When this test runs in parallel with itself, it means two processes each create a fake organization and store it in the Database using a transaction.

We said

Deadlocks can happen in certain cases when two parties both want to modify two or more pieces of data at the same time.

However, in our case, each process will create a different fake organization in the database. Why were they colliding?

MySQL Transaction Isolation Levels

It turns out that the Transactions used most of the time in databases are not perfect. Perfect transactions would not be affected by any other transaction running concurrently. Perfect transactions do exist, but are very expensive to compute, so databases offer Transactions that are faster to compute, and are quite good, not perfect. In fact, databases offer several levels of Transaction Isolation with different cost–quality tradeoffs.

Our database, MySQL, uses Repeatable Read Transactions by default, unless explicitly asked for some other type. MySQL produces Transactions by locking, in comparison with PostgreSQL, which uses Optimistic Concurrency.
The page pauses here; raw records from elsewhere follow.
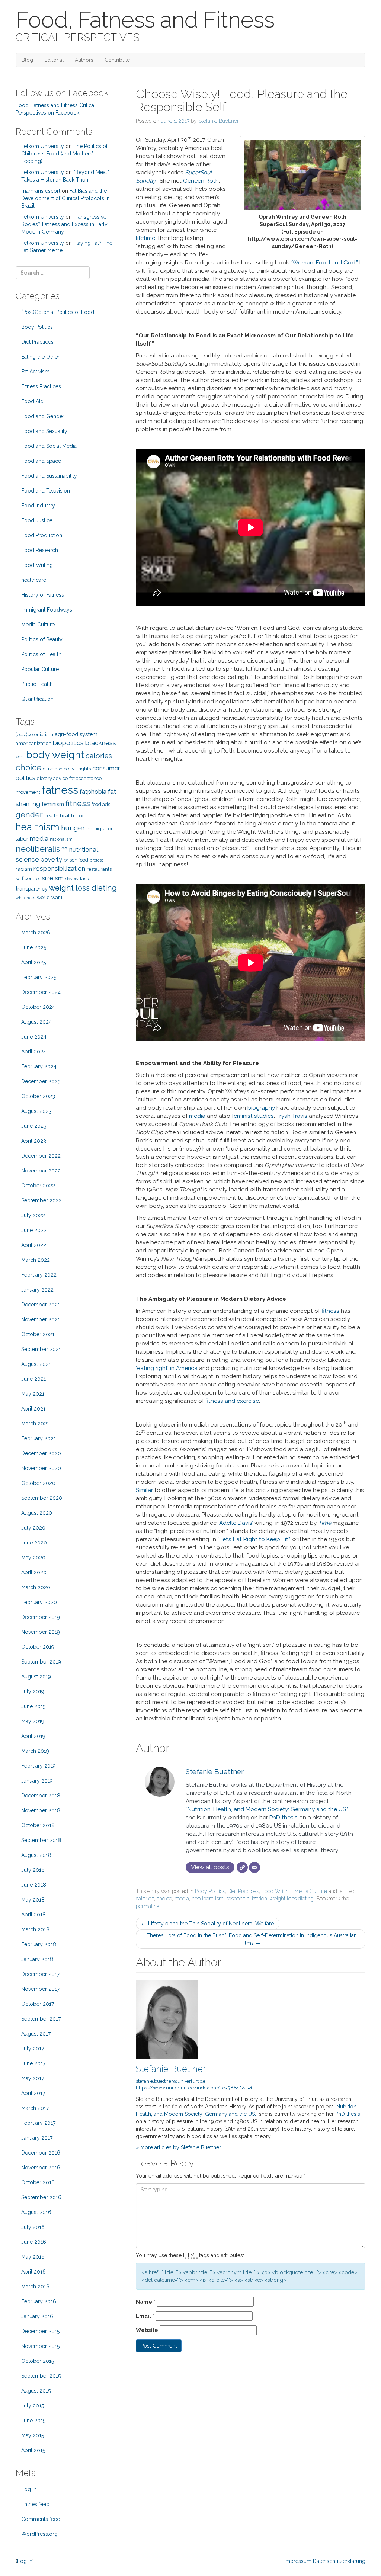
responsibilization (246, 1899)
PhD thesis (283, 1817)
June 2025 (33, 947)
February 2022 (39, 1275)
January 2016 (37, 2316)
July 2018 (33, 1870)
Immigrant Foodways (46, 610)
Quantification (37, 699)
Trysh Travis (291, 1116)
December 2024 (41, 992)
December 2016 (40, 2153)
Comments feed (40, 2519)
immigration (100, 828)
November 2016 (40, 2168)
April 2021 (33, 1409)
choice (164, 1899)
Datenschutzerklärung (339, 2561)
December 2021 (40, 1305)
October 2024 (38, 1007)
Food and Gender (42, 416)
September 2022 (41, 1200)
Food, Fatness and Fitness (145, 20)
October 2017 (37, 2004)
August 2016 (36, 2212)
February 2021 (38, 1438)
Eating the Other (40, 357)
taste (85, 878)
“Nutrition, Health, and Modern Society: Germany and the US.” (267, 1809)
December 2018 (40, 1796)
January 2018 (37, 1959)
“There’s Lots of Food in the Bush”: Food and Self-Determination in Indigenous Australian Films (251, 1939)
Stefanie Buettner (218, 121)
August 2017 (36, 2034)
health (51, 815)
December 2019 (40, 1617)
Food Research (39, 550)
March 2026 (35, 933)
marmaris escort (40, 191)
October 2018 (38, 1825)
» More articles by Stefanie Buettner (178, 2147)
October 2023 (38, 1096)
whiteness (25, 897)
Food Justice (36, 520)
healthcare (33, 580)
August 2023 (36, 1111)
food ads (101, 804)
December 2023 (41, 1081)
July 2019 (32, 1691)
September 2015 (41, 2376)
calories (145, 1899)
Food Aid (32, 401)
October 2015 (37, 2361)
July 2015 (32, 2406)
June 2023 (34, 1126)
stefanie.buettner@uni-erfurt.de (170, 2081)
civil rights (79, 768)
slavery (72, 878)
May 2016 (33, 2257)
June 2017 (33, 2063)
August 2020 (36, 1513)
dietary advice (52, 778)
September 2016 (41, 2197)
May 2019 (32, 1721)
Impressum (297, 2561)
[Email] (254, 1867)
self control (28, 878)
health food (72, 815)
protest (96, 860)
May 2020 (33, 1557)
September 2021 (41, 1349)
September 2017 (41, 2019)
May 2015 (32, 2435)
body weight (55, 754)
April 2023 (33, 1141)
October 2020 (38, 1483)
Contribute (117, 60)
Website (147, 2330)
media (197, 1116)
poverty (51, 859)
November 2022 (41, 1171)
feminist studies (253, 1116)
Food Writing (277, 1891)
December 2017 (40, 1974)
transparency (32, 888)
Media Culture (310, 1891)
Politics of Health (41, 654)
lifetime (145, 238)
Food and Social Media (49, 446)
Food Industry (38, 506)
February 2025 (38, 977)
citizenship (55, 768)
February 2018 (38, 1944)
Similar (144, 1490)
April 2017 (33, 2093)
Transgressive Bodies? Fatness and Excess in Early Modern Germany (64, 224)
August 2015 (36, 2391)
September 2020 (41, 1498)
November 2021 (40, 1319)
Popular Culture (40, 669)
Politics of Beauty (42, 639)
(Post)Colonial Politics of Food (57, 312)
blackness (100, 743)
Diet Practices (243, 1891)
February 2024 (39, 1066)
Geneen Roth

In order to offer Repeatable Read with locks, MySQL deploys next-key locks and gap locks, when a query does not identify a single row by unique index. See the MySQL documentation.

In our case, in step 2 of the transaction, MySQL was putting a lock on the organization_images table, for the organization_id from the DB that we got in step 1. It was also locking adjacent rows with gap locks.

So, when two test processes, say A and B, run in parallel, in step 2, to delete rows, A puts a lock on the organization_images table, for organization_id, say 245. On Repeatable Read, this means it will hold gap locks for neighboring indexes. Process B creates organization_id 246, tries to delete the associated images in organization_images and places gap locks on neighbors. Meanwhile, process A gets to step 3, and it can’t progress because process B holds a gap lock, while B itself can’t progress because of A’s gap lock … and that is how deadlock is reached.

Databases can detect a deadlock and will reject the transaction that took the database into this state. Data will not be corrupted.

But our test suite was becoming more and more prone to deadlock failures.
We changed our test suite to use an isolation level of Read Committed that doesn’t use next-key locks, and all our issues disappeared.

NOTE: Read Committed transactions in MySQL may suffer from Phantom Rows, so while we used this level for unit tests, running code was kept at the default Repeatable Read level.

Conclusion

Having our tests run in parallel uncovered a rather involved issue with our database implementation.

And that’s a good thing. The more similar our test environment is to real life, the better. Headaches during testing are better than headaches in production.

The concept of transactions, and its practical implementation in databases, is a fascinating topic. The book Designing Data-Intensive Applications, by Martin Kleppmann is a great introduction.